Qui était Rabbi Méïr Baal Haness zatsal ?
Rabbi Méïr Baal Haness est l’un des plus grands sages du Talmud, il est une figure centrale du judaïsme rabbinique. Vivant au IIe siècle de notre ère, il fut un disciple de Rabbi Akiva et un contemporain de Rabbi Shimon Bar Yohaï. Son nom, “Méïr”, signifie “celui qui éclaire”, et “Baal Haness” — “le maître du miracle” — fait allusion aux nombreux récits miraculeux qui lui sont associés, notamment sa libération surnaturelle de situations périlleuses grâce à sa foi et sa sainteté.
Rabbi Méïr était renommé pour sa sagesse, sa mémoire prodigieuse et sa capacité à argumenter sur tous les sujets de la Torah. Il est souvent cité dans le Talmud en raison de la richesse intellectuelle et spirituelle de son enseignement.

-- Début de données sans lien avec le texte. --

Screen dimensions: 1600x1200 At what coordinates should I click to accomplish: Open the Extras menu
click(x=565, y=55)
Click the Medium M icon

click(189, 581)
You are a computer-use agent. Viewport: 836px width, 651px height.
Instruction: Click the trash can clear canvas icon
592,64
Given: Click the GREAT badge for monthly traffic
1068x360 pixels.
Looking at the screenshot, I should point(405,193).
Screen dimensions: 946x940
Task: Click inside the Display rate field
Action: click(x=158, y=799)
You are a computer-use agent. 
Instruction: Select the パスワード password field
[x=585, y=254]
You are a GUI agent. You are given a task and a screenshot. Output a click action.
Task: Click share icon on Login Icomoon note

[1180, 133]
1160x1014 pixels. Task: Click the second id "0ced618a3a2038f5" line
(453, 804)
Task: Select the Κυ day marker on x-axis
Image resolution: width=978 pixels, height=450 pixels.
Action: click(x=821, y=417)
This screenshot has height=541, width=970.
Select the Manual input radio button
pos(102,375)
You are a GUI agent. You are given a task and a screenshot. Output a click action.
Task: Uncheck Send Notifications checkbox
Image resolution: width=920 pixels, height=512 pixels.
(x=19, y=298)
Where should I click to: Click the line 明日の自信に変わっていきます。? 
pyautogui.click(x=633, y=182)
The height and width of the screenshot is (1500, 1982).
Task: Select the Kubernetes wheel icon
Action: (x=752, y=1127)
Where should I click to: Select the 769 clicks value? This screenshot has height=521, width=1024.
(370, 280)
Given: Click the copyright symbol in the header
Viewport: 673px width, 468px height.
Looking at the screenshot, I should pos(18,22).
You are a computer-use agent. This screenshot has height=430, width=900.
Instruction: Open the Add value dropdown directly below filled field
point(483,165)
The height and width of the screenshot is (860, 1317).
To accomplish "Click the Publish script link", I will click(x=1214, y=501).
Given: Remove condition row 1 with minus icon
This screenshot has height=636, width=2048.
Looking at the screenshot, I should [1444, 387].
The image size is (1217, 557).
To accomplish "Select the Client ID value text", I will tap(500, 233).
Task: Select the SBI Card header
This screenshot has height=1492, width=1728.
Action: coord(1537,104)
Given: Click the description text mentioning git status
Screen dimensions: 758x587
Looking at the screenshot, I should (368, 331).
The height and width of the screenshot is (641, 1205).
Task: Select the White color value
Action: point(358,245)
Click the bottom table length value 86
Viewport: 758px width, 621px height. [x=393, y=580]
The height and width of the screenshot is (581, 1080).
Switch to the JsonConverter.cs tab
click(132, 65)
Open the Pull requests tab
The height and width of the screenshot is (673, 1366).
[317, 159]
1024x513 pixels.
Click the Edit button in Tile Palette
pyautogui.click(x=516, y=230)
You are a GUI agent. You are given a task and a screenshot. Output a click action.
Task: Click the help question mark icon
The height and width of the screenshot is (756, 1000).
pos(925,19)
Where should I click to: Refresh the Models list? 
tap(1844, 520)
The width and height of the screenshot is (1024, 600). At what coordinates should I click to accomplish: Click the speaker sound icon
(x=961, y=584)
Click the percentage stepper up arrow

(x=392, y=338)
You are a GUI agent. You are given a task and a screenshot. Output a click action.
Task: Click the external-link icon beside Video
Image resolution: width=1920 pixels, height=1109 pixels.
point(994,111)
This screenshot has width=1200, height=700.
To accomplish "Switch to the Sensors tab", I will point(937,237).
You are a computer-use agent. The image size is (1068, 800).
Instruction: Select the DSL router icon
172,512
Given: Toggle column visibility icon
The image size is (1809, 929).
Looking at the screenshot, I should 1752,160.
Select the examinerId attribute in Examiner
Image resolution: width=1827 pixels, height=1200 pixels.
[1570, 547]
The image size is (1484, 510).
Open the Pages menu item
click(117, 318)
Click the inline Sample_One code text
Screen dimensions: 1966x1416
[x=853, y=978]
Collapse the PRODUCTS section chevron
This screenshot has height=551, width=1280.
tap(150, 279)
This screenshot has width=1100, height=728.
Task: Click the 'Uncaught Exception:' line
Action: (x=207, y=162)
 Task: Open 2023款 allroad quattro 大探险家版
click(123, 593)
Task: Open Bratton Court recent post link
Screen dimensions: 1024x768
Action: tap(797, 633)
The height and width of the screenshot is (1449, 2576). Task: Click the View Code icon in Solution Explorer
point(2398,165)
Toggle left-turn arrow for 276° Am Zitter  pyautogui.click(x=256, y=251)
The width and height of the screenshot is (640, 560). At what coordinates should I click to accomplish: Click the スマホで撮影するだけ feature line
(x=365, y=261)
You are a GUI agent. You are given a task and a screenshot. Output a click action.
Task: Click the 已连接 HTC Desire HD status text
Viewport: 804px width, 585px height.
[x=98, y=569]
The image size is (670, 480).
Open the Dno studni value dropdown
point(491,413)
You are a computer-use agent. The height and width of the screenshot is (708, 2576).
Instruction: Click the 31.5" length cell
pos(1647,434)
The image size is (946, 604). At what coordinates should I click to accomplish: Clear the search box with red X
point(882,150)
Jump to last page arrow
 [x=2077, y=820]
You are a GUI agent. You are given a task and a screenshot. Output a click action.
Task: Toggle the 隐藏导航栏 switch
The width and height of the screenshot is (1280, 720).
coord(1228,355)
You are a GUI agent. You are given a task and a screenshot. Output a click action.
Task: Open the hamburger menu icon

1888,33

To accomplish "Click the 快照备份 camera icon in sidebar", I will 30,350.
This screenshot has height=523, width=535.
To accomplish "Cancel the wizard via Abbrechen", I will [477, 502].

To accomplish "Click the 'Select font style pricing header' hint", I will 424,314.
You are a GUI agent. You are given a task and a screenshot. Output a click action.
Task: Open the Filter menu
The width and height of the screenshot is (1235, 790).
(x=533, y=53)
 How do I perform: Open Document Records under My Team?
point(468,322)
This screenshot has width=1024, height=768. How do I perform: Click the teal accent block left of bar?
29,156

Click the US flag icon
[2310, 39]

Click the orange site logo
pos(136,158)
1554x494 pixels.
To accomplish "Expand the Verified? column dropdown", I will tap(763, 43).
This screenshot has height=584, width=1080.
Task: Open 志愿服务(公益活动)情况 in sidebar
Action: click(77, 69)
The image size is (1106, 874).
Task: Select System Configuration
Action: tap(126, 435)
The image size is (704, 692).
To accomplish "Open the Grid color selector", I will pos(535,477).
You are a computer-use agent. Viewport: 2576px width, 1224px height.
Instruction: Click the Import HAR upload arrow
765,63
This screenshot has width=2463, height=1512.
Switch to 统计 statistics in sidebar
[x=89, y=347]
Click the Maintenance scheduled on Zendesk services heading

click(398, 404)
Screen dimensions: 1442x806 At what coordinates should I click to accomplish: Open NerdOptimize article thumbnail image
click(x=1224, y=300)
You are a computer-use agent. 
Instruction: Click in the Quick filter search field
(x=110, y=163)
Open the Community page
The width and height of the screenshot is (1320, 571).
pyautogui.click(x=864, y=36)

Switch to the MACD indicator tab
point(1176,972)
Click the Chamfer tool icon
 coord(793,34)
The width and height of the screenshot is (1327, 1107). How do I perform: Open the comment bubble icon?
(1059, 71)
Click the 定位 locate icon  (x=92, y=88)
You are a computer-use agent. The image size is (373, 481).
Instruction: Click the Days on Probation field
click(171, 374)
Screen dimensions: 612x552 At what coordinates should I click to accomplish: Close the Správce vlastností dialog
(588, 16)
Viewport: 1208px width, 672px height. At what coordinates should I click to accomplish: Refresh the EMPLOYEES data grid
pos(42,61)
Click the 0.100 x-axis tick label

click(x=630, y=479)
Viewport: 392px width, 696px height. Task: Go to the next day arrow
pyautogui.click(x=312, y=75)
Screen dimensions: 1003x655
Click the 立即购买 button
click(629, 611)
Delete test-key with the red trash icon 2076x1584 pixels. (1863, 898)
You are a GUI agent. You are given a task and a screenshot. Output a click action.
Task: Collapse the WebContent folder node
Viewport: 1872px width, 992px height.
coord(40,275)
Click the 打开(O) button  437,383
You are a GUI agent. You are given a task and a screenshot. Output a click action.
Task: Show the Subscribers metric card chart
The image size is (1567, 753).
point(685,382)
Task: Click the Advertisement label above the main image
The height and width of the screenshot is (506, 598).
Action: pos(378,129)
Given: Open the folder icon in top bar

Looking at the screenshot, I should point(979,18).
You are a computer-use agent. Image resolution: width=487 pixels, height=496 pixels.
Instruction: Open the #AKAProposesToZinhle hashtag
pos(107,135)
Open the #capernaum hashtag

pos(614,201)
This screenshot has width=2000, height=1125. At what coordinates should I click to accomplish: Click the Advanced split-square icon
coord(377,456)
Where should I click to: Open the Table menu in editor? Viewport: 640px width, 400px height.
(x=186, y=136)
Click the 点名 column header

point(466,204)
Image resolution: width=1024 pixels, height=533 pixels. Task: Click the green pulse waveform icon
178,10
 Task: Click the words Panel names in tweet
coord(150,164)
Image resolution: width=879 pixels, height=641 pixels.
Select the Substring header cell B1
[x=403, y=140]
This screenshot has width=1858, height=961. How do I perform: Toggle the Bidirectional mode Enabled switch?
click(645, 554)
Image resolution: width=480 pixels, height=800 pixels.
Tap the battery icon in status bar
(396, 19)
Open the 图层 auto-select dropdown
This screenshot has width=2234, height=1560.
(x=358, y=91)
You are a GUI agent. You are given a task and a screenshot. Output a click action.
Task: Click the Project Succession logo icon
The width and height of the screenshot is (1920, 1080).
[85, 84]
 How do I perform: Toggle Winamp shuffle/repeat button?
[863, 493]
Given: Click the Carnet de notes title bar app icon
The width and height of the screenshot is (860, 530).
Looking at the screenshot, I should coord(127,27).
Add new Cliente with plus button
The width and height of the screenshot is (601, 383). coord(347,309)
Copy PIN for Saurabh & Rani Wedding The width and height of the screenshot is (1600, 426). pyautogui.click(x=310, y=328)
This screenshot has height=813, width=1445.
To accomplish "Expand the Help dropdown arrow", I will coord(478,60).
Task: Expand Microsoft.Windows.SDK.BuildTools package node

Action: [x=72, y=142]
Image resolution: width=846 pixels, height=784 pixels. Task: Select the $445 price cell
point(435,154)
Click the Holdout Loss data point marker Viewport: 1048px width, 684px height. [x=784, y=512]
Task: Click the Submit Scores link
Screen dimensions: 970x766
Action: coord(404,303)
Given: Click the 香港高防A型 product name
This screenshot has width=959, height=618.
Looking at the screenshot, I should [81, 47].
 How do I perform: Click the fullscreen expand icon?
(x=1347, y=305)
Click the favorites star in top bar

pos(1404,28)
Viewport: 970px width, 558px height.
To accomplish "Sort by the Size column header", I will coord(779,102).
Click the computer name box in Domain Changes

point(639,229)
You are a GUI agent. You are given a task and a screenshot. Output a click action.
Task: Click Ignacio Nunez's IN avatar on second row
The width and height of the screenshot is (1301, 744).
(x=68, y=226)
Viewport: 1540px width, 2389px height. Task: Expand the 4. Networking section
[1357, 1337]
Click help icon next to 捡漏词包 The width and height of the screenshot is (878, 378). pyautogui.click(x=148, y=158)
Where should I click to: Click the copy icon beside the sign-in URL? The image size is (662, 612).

Il était également connu pour son immense compassion et son engagement envers les plus démunis.
De nos jours, de nombreuses personnes invoquent son nom dans des prières, en particulier pour recevoir une aide céleste dans des situations difficiles.
Sa tombe à Tibériade, en Israël, est un lieu de pèlerinage et de recueillement très fréquenté surtout le 14 du mois de Iyar, date de sa Hiloula, cette année le vendredi 1er mai 2026.
La grandeur d'âme de Brouria, l'épouse de Rabbi Méïr
L’épisode de la mort des deux fils de Rabbi Méïr et son épouse Brouria est l’un des récits les plus poignants et profonds de la tradition juive. Il illustre à la fois la foi, la sagesse et la grandeur d’âme de ce couple exceptionnel.
Selon la tradition rapportée dans le Midrash (Yalkout Shimoni, Michlé 964), un jour de Chabbat, alors que Rabbi Méïr était à la synagogue, leurs deux fils — encore jeunes — moururent soudainement à la maison. Sa femme, Brouria, femme d'une intelligence rare et d'une foi remarquable, choisit de ne rien dire à son mari immédiatement afin de ne pas troubler la sainteté du jour de Chabbat.
Elle recouvrit les corps de leurs enfants et attendit que Rabbi Méïr rentre chez lui après la fin du Chabbat. Lorsqu’il revint, elle l'accueillit avec calme et lui servit le repas de sortie du Chabbat. Après le repas, elle engagea une discussion avec lui à travers une parabole :
« Rabbi, si quelqu’un nous confie un dépôt précieux et revient plus tard pour le réclamer, devons-nous le lui rendre ? »
Rabbi Méïr répondit : « Bien sûr, nous devons le lui rendre. »
Alors Brouria l’emmena dans la chambre où reposaient les deux corps, et lui dit :
« Hachem nous avait confié un dépôt, et Il est venu le reprendre. »
Rabbi Méïr, profondément bouleversé, accepta les paroles de sa femme avec une grande douleur, mais aussi avec une immense élévation spirituelle.
Ce récit est souvent cité comme exemple de foi inébranlable et de maîtrise émotionnelle face à l’épreuve la plus terrible qu’un parent puisse connaître.
Ce moment tragique et sublime à la fois met en lumière la grandeur morale du couple, mais surtout la dignité, la sagesse et la foi absolue en Hachem que Brouria a su incarner dans l’instant le plus sombre.